J’espère que le pilote sait ce qu’il fait. C’est un ancien de l’armée soviétique. Il est aussi ridé que sa monture et dans un sens, cela adoucit mes peurs. Le steward essaye de s’installer dans le cockpit miniature mais il n’y a pas assez de place pour lui alors il reste planté devant moi, le dos courbé par la petite taille de l’habitacle. A chaque coup de vent l’avion dévie de sa trajectoire. Les enfants vomissent, les parents prient et je serre les dents pour ne pas crier. Je repense à ma bonbonne de gaz dans mon sac et je panique un peu. S’il se passe quelque chose, je ne voudrais pas que ce soit à cause de la bouteille d’isobutane du seul touriste présent dans ce vieux tas de ferraille.
Les sommets sont si proches qu’ils en deviennent dangereux. Je suis au dessus de l’Afghanistan, des rêves pleins la tête et des étoiles pleins les yeux. On survole quelques pics enneigés et certains dévoilent un lac turquoise bien caché. Dans cette immensité, je me noie dans un océan de montagnes et pense à Saint-Exupéry. Peut être que le petit prince vit ici, caché dans le creux des vallées aux milieux des moutons… Parfois je me déconcentre et le vomi des gosses réveille mes narines. Je tourne timidement la tête pour voir les parents qui récitent encore quelques prières les yeux fermés. Pour ne pas paniquer, je me colle à nouveau contre le hublot froid et replonge dans mes pensées. Je frissonne de peur et de joie. Dans ce subtil cocktail d’émotions, je suis perdu dans les profondeurs de mon âme et finalement je me moque bien de ce qu’il peut arriver. J’essaye juste de garder cet équilibre jubilatoire qui oscille entre appréhension et émerveillement. Reste à savoir de quel côté vais-je basculer ?

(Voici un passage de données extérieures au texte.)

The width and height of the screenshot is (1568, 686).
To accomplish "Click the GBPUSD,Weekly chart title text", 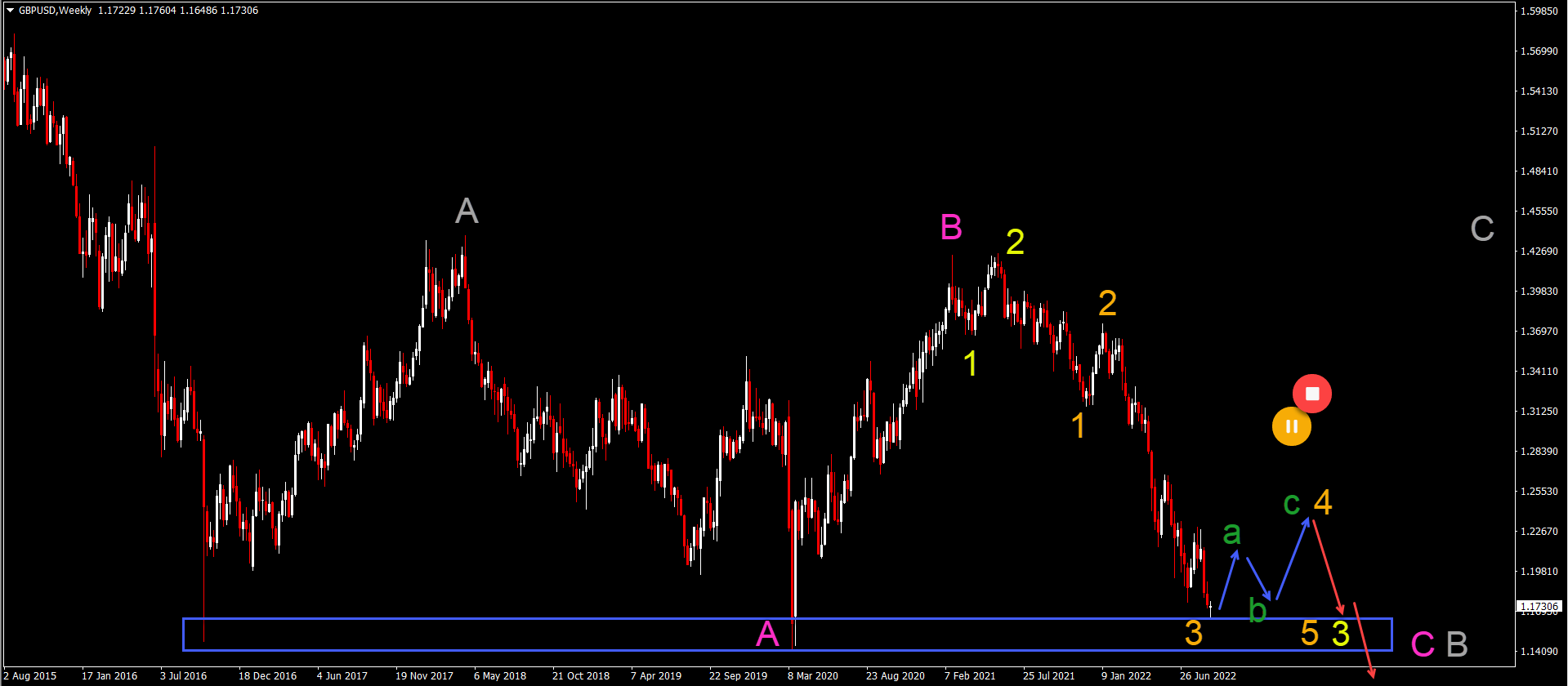I will click(55, 11).
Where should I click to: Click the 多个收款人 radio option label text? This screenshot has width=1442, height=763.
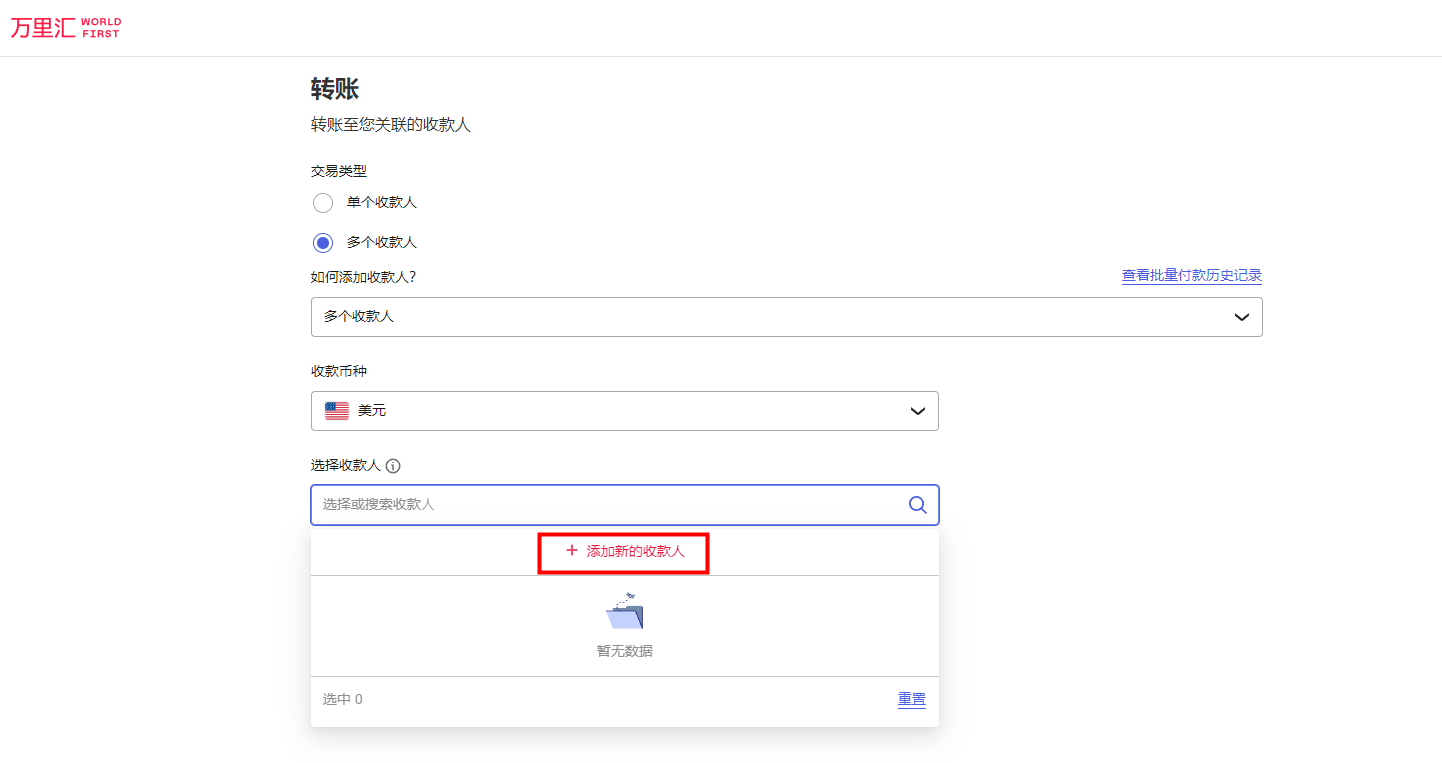pos(382,243)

J’aperçois enfin Douchanbe et l’avion amorce l’atterrissage. Avec la faible altitude, la descente ne dure pas bien longtemps car j’ai à peine le temps de souffler. Une dernière vibration du moteur et un dernier coup de frein hésitant avant l’arrêt total de l’appareil. J’aimerais applaudir mais les autres passagers sont trop pressés de sortir de la boîte à sardines. Je descends aussi difficilement que la montée et longe la piste avec les autres. Un dernier regard en arrière, le pilote se félicite lui-même, l’avion file au garage et je respire enfin.